Studio album by Mavis Staples
- Released: July 16, 1979
- Studio: Muscle Shoals (Sheffield, Alabama) The Hit Factory (New York City, New York)
- Genre: Pop; R&B; soul;
- Label: Warner Bros.
- Producer: Jerry Wexler; Barry Beckett;

Mavis Staples chronology
| A Piece of the Action (1977) | Oh What a Feeling (1979) | Time Waits for No One (1989) |

Singles from Oh What a Feeling
- "Tonight I Feel Like Dancing" Released: May 1979; "Oh What a Feeling" Released: August 1979;

= Oh What a Feeling =

Oh What a Feeling is a studio album by American R&B, soul and gospel singer Mavis Staples. It was released on July 16, 1979, by Warner Bros. Records.

==Critical reception==
A review published by Billboard in the July 28, 1979, issue said, "Well known vocalist from the Staple Singers steps out on her second solo effort with a mixture of uptempo, disco flavored songs and midtempo, soulful ballads. Staples voice is fluid, strong and gutsy, giving this LP much the same appeal which highlighted Cheryl Lynn's exhilarating debut last year. Also contributing to this album's success is the instrumentation which is provided by the Muscle Shoals Horns, guitarists Mark Knopfler, Pele Can and others. Best cuts "Let Love Come Between Us", "Oh What a Feeling", "Loving You", "Tonight I Feel Like Dancing", and "I've Been to the Well Before"." The New York Times stated that Staples "remains a fine, fervent, huskily sensitive singer, and most of this disk does her justice."

Cashbox said, "Mavis gave the Staple Singers that distinct, gritty vocal sound, and on Oh What a Feeling she proves just how versatile she is. She soars through a mixed bag of styles on the LP - disco, gospel, straight ahead R&B and gospel - and performs them all in flawless fashion. A torchy ballad, "I Miss You", the disco hit, "Tonight I Feel Like Dancing", and the R&B flavored title cut are the LP's highpoints." The Bay State Banner opined that "it's a big comedown to realize veteran producers and idolized individuals like Jerry Wexler have so little idea of what makes successful singers tick, and have so little regard for them that they put them in embarrassing situations as this one."

## Data extract
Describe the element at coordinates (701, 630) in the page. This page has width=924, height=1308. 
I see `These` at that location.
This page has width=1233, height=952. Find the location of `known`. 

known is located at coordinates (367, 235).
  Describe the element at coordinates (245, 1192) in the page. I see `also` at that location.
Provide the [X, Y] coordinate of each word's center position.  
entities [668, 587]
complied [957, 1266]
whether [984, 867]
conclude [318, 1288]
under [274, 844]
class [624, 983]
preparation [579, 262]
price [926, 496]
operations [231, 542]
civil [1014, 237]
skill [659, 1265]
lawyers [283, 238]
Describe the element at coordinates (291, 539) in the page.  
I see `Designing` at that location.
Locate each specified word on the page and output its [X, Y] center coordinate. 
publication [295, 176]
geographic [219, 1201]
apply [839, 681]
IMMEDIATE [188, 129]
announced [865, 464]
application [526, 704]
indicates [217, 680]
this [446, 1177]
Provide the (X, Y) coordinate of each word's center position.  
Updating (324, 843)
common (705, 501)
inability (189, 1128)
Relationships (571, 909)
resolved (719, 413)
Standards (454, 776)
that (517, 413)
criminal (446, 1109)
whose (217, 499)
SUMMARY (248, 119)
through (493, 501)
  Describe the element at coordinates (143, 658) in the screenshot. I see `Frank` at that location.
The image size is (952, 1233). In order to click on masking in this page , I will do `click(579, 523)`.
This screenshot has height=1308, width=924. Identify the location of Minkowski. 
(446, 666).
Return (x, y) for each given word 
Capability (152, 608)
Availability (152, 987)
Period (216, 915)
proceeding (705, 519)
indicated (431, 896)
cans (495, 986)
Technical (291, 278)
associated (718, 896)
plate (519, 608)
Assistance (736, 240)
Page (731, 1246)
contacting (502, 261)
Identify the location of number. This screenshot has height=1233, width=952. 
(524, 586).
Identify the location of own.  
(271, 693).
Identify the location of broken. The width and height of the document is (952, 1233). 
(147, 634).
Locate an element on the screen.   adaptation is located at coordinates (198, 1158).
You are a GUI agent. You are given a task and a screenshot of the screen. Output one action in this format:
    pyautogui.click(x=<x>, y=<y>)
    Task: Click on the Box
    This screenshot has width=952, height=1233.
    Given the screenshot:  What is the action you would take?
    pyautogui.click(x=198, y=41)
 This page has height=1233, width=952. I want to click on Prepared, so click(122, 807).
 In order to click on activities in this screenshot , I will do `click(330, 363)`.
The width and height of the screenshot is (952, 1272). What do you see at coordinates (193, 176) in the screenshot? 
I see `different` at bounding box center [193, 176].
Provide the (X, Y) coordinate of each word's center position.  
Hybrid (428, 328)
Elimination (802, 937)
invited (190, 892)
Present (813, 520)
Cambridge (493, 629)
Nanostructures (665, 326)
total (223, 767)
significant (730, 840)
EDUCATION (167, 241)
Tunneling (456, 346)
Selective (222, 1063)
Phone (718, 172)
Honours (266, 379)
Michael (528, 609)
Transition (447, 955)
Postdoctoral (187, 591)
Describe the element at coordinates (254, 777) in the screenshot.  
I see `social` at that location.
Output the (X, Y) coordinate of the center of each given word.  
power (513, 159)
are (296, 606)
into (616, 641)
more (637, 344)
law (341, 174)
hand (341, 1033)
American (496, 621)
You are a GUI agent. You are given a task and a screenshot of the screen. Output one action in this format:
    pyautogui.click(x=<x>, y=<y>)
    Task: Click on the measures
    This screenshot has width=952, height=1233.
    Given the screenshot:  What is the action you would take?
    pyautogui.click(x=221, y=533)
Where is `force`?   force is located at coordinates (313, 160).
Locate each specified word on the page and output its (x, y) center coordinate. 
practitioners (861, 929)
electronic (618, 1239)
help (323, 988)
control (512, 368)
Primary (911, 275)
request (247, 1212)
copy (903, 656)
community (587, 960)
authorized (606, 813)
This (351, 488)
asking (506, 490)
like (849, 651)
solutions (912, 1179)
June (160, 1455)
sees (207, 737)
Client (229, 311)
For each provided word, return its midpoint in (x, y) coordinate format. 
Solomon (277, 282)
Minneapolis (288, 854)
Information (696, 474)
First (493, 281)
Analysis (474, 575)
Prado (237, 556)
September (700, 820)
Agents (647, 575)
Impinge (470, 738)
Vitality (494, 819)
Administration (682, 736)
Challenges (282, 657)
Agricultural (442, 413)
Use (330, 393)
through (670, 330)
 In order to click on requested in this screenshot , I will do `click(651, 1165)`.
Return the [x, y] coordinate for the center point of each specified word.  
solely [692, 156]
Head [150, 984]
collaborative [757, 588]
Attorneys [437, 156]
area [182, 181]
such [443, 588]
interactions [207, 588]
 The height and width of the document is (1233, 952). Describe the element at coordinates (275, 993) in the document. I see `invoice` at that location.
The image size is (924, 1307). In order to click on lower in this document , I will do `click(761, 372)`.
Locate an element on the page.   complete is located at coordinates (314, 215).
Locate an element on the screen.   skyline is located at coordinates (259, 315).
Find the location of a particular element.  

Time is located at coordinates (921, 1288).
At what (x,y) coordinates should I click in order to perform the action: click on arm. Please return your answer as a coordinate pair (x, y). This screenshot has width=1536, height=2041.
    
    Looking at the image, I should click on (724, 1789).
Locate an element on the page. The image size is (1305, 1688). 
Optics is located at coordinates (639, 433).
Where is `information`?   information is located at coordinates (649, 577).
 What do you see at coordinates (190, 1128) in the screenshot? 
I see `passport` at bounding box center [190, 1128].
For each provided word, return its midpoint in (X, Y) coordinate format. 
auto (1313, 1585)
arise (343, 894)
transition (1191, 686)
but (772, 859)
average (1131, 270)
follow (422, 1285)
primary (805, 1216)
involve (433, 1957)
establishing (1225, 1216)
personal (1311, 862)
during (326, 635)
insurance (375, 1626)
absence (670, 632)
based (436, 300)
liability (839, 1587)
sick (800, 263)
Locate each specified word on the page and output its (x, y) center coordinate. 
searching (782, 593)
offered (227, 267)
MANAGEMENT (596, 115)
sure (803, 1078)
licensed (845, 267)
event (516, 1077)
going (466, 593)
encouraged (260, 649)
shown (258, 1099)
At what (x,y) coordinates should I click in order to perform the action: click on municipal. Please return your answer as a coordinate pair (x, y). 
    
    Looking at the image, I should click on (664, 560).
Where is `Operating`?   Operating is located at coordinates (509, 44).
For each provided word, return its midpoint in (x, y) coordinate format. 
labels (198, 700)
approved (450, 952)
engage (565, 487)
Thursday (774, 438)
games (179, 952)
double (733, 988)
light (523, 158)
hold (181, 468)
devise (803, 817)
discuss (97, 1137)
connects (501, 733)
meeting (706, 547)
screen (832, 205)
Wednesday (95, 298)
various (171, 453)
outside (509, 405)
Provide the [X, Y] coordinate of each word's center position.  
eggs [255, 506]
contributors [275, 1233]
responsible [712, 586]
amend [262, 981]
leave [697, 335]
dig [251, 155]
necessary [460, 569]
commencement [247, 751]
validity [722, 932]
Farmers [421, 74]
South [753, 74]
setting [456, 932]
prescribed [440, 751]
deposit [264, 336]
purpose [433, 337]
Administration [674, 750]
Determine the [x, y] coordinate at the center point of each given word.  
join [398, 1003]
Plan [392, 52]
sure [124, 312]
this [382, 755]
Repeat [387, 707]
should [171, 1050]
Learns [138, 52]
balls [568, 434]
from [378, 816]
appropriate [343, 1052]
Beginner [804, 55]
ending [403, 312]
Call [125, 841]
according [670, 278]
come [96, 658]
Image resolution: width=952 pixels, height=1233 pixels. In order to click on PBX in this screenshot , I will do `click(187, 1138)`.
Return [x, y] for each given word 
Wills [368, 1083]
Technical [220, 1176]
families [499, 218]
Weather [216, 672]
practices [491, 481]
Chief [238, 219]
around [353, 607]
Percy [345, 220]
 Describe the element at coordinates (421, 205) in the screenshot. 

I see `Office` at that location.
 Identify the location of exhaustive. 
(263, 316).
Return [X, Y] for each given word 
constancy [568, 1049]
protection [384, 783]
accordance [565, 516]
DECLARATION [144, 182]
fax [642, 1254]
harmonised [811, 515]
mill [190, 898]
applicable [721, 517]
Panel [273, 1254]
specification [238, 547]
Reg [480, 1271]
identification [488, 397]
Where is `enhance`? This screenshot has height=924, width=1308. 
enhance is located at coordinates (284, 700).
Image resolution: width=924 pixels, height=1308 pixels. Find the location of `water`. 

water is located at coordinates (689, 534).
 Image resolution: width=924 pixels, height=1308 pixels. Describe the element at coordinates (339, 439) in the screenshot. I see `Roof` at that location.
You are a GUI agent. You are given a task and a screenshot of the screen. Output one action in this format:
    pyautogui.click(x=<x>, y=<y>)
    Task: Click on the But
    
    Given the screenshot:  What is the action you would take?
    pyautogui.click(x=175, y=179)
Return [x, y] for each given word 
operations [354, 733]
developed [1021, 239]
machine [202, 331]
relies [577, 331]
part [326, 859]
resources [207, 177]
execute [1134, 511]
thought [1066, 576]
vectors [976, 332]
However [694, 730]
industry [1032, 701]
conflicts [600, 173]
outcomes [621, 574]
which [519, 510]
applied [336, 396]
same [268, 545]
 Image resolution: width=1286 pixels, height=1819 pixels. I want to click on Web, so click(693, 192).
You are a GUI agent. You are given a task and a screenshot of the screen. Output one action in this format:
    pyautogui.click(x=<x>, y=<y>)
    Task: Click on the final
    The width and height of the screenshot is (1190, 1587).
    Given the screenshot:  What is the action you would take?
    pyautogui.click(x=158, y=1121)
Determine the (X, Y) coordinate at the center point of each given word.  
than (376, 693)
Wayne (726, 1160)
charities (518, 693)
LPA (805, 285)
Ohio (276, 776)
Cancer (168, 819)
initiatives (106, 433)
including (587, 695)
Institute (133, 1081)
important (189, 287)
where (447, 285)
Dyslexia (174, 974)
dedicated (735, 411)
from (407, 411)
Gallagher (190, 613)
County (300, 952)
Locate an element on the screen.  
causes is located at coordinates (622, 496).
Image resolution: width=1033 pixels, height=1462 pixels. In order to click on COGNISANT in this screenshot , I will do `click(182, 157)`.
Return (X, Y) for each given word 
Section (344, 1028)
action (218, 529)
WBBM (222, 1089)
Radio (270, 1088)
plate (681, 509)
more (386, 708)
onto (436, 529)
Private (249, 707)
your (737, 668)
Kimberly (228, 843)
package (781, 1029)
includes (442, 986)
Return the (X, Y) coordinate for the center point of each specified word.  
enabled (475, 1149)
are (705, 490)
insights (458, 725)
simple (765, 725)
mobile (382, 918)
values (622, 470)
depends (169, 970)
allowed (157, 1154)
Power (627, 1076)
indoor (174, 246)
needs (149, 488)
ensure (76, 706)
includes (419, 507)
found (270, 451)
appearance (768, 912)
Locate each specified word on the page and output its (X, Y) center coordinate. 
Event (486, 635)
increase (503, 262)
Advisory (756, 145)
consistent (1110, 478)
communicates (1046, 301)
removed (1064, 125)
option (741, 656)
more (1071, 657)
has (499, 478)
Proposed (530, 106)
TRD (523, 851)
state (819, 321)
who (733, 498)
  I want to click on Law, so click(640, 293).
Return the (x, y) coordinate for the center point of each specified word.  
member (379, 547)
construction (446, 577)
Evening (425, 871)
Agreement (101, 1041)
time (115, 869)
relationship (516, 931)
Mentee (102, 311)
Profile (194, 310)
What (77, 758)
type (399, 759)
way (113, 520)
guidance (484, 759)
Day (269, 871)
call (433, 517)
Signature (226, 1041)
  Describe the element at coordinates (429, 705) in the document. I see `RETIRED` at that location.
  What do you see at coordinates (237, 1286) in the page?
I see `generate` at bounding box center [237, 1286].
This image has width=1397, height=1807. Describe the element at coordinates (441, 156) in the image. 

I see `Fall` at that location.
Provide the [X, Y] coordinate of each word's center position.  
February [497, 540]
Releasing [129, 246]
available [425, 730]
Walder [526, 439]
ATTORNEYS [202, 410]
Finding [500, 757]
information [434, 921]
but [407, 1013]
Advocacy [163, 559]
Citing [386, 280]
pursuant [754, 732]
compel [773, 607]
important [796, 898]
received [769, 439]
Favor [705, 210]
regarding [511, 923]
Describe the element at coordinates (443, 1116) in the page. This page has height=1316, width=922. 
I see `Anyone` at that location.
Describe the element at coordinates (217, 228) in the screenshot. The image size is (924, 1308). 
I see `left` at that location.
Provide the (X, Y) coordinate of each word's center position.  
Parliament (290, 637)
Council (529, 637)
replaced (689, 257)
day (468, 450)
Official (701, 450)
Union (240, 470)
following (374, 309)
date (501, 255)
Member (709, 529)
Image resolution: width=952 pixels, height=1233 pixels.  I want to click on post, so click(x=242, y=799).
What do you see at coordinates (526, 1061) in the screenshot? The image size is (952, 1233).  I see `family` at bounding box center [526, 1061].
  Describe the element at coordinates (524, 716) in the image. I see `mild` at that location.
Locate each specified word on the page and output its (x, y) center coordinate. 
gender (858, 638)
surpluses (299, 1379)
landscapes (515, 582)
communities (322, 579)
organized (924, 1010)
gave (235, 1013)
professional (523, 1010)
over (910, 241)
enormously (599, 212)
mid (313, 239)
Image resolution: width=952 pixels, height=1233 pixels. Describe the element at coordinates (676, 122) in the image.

## Task instructions
**A)** According to the article on the Mavis Staples album Oh What a Feeling, which label released the album?
**B)** Translate this sentence from the article on Oh What a Feeling into Spanish: "It was released on July 16, 1979, by Warner Bros. Records."
**C)** Go on with the article on the Mavis Staples album Oh What a Feeling, starting after its final sentence.

## Outputs for the tasks
**A)** Warner Bros. Records

**B)** Fue lanzado el 16 de julio de 1979 por Warner Bros. Records.

**C)**
==Track listing==

Side one
| No. | Title | Writer(s) | Length |
|---|---|---|---|
| 1. | "Tonight I Feel Like Dancing" | Barry Beckett; George Jackson; Marc Giacomelli; Peter Alves; | 6:08 |
| 2. | "Let Love Come Between Us" | Joe Sobotka; John Wyker; | 3:26 |
| 3. | "Loving You" | Al Green; Fred Jordan; Reuben Fairfax, Jr.; | 4:08 |
| 4. | "I Don't Want to Lose My Real Good Thing" | Larry John McNally | 3:16 |
| 5. | "I've Been to the Well Before" | Paul Kelly | 3:57 |

Side two
| No. | Title | Writer(s) | Length |
|---|---|---|---|
| 1. | "Oh What a Feeling" | Jerry Weaver; Tom Jones III; | 3:03 |
| 2. | "If I Can't Have You" | Paul Kelly | 4:50 |
| 3. | "You're Made That Way" | Jeff Baxter; Keith Knudsen; Michael McDonald; | 3:57 |
| 4. | "I Miss You (Since You're Gone)" | Paul Kelly | 5:05 |
| 5. | "We Got Love" | Paul Kelly | 2:48 |

==Personnel==
Adapted from the album liner notes.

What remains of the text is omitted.